What to do —
Word for word, restate the entries below and exclude every image.
= = = = = = =
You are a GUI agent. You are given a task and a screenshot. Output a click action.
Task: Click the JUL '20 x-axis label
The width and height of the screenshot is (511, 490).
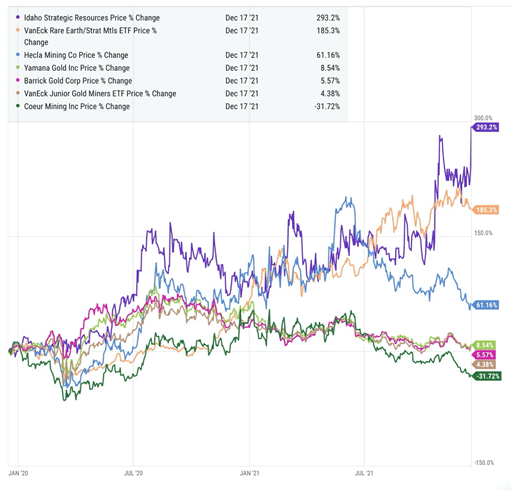coord(133,473)
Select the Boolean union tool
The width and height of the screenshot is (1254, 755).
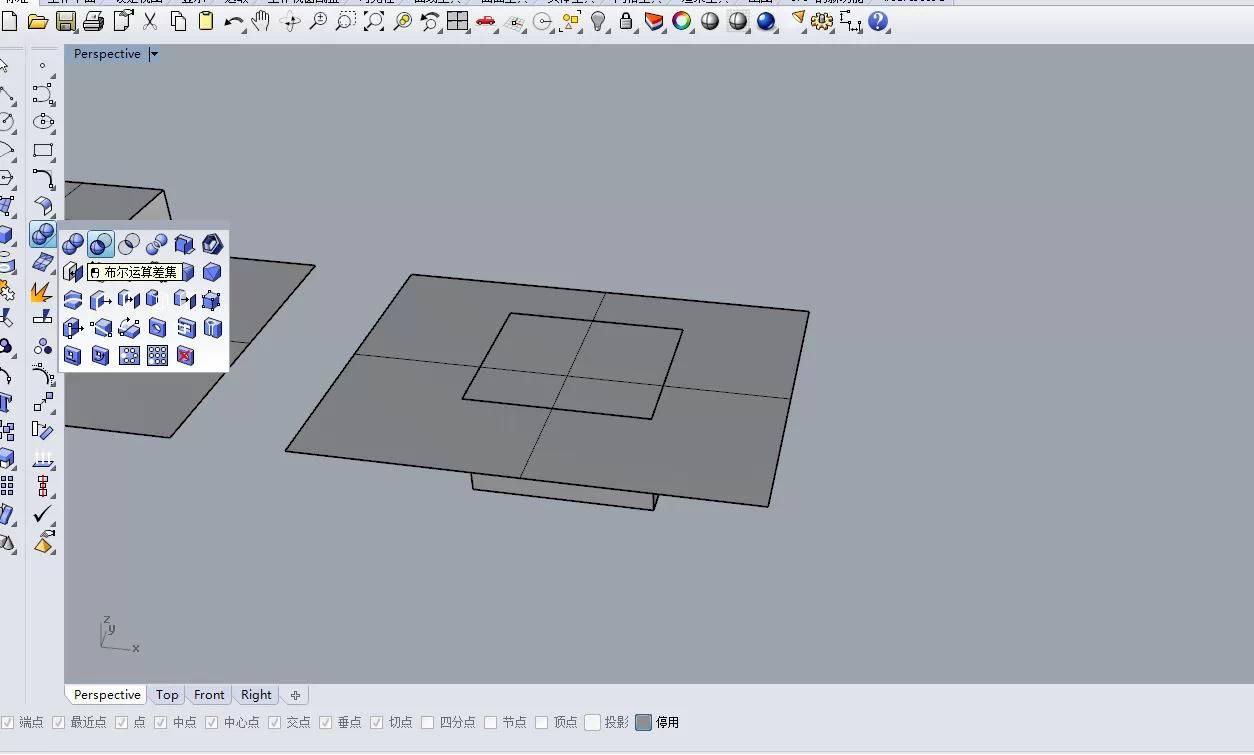[72, 244]
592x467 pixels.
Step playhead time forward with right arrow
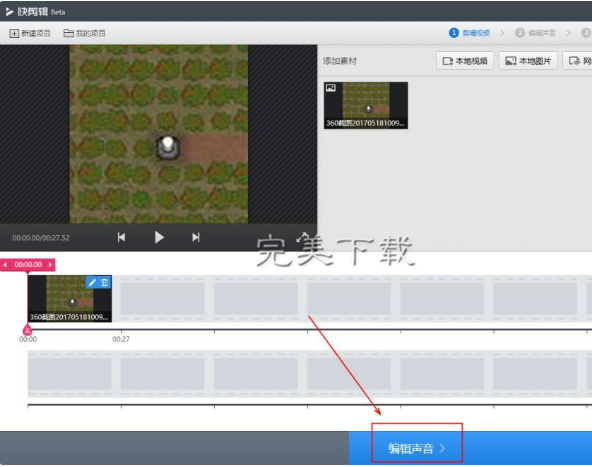point(50,265)
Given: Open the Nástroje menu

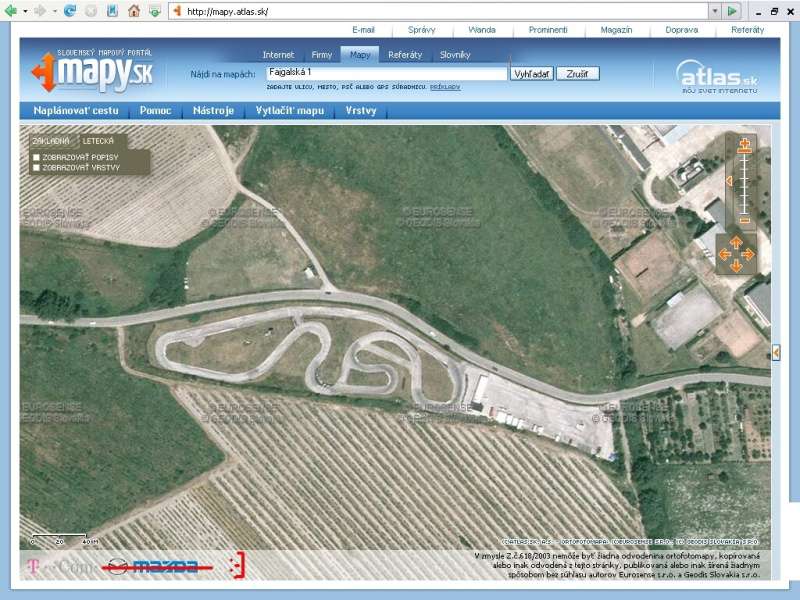Looking at the screenshot, I should [213, 110].
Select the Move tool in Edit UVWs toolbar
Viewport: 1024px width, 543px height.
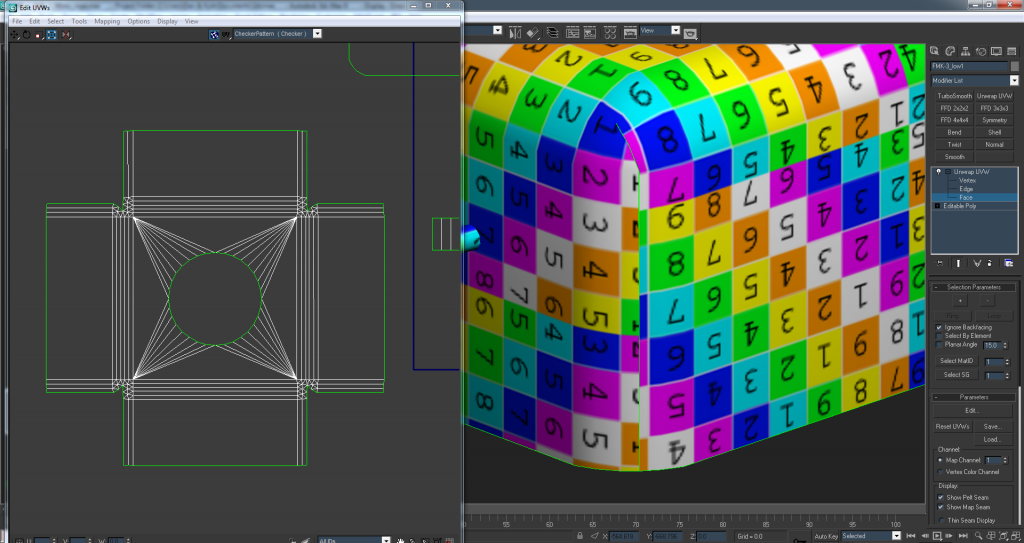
= = = = = = =
Answer to this exercise —
You are a GUI agent. You are given a task and a screenshot. Output a click action.
Task: Click the JUL '20 x-axis label
The width and height of the screenshot is (511, 490).
coord(133,473)
Select the Boolean union tool
The width and height of the screenshot is (1254, 755).
[72, 244]
592x467 pixels.
Step playhead time forward with right arrow
point(50,265)
Given: Open the Nástroje menu

Looking at the screenshot, I should [213, 110].
Select the Move tool in Edit UVWs toolbar
Viewport: 1024px width, 543px height.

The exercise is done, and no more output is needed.